- **Records shown**:
----

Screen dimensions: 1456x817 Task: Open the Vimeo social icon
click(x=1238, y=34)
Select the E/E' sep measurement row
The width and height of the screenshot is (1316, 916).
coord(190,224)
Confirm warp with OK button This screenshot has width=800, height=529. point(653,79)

----

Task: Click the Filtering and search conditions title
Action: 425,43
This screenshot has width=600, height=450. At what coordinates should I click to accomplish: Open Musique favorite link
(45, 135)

----

- **Written task**: Rewrite the data beginning at the line that has "Screen dimensions: 1456x817" and stopping after the line that has "Confirm warp with", replacing "Vimeo" with "Dailymotion" and leaving everything else as it is.

- **Complete response**:
Screen dimensions: 1456x817 Task: Open the Dailymotion social icon
click(x=1238, y=34)
Select the E/E' sep measurement row
The width and height of the screenshot is (1316, 916).
coord(190,224)
Confirm warp with OK button This screenshot has width=800, height=529. point(653,79)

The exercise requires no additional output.